Arrange each line of the listing below as a JSON list of strings, one string per line, omitting any blank lines.
-- SUPPLIED ENTRIES start --
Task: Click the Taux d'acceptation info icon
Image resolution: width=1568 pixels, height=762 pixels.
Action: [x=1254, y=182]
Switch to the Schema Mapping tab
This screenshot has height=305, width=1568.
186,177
-- SUPPLIED ENTRIES end --
» EXERCISE RESPONSE
[
  "Task: Click the Taux d'acceptation info icon",
  "Image resolution: width=1568 pixels, height=762 pixels.",
  "Action: [x=1254, y=182]",
  "Switch to the Schema Mapping tab",
  "This screenshot has height=305, width=1568.",
  "186,177"
]